Copy every record exactly.

== Segment start ==

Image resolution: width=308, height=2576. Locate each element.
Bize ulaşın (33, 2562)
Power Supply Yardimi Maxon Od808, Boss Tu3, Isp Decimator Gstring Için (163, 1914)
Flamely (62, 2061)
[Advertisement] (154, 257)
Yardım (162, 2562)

== Segment end ==

**SOLUTION FOR THIS TASK**
Image resolution: width=308, height=2576. Locate each element.
Bize ulaşın (33, 2562)
Power Supply Yardimi Maxon Od808, Boss Tu3, Isp Decimator Gstring Için (163, 1914)
Flamely (62, 2061)
[Advertisement] (154, 257)
Yardım (162, 2562)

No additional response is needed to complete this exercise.